Red Flag: He has plans to “get rich quick.” Whether that is in consistently talking about Crypto, hot stock tips, or other forms of MLMs and inside tracks on companies that are so close to becoming Unicorns, if he is not interested in building value or sustained growth, he is telling you that he has no need for long-term decision making or commitment. That includes friendships and paying kindness to those he is not directly connected to.
Green Flag: He reads novels. Even though there are a great many things to learn from non-fiction out there, and if he reads long-form works of any kind it shows that he has enough attention span to hold a good conversation, but if he reads fiction he is showing you his powers of empathy, plain and simple. If he reads fiction, he is capable of seeing into other perspectives and gaining the truth that is found within. He is seeking out characters and ideas that are outside of his own experience and he is showing that he is capable of imagining a world where he alone is not the hero.

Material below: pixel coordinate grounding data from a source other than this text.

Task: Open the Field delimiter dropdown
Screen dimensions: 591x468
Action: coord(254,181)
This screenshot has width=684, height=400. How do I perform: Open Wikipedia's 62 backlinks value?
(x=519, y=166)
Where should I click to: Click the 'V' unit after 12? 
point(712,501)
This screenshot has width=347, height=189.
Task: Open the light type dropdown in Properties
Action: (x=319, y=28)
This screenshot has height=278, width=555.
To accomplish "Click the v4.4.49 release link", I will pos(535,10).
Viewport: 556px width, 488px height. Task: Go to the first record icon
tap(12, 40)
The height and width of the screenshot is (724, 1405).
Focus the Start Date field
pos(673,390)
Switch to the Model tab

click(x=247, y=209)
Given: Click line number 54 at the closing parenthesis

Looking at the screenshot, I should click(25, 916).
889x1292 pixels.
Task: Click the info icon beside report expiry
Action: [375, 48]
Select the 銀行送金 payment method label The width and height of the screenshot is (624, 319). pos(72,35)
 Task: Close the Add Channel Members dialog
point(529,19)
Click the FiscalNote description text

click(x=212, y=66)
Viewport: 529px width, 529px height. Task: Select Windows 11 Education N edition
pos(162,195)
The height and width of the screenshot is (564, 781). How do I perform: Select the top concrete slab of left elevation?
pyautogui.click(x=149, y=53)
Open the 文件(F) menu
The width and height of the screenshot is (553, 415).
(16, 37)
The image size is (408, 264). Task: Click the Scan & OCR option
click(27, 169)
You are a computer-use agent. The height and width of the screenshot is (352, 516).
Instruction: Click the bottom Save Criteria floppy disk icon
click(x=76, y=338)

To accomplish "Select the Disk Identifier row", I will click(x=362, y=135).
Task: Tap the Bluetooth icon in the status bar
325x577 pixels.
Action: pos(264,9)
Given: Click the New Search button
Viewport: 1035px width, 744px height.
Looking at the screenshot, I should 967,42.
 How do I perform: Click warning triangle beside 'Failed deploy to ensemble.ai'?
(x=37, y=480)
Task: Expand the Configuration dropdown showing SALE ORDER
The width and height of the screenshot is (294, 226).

Red Flag: He can’t cook. If he is an adult man who cannot cook at least one thing well, he has spent his entire life being catered to by others, whether that is his parents and partners or by paying for take out. While it isn’t imperative that he is a chef capable of fine dining, he should be able to contribute to a family dinner or a Friday night with friends without resorting to buying chips and salsa at the grocery store. His ability to cook not only shows his independence, but it also shows his interest in caring for others and in contributing to his community.
Green Flag: He goes to the doctor or therapist regularly. If he is consistently engaged in looking inward to see how he feels physically and mentally, he is accustomed to checking in on how his body is moving through the world and how is mind is developing and making progress. He is also aware of the space that he takes up, and how he impacts others. It shows that he is unafraid to recognize when things are not going well, and that he is willing to take action to address his own needs rather than relying upon others to do with work for him.
While these 6 flags could be seen as relationship advice, I think of them more as simply reminders to myself of who I want to be. I want to be someone who goes to the doctor and cooks for his family. I want to read novels and go on walks with my thoughts. As The Detoxing Man, my journey is never done. And as I look for others who are on the same journey, these are the things I look for too.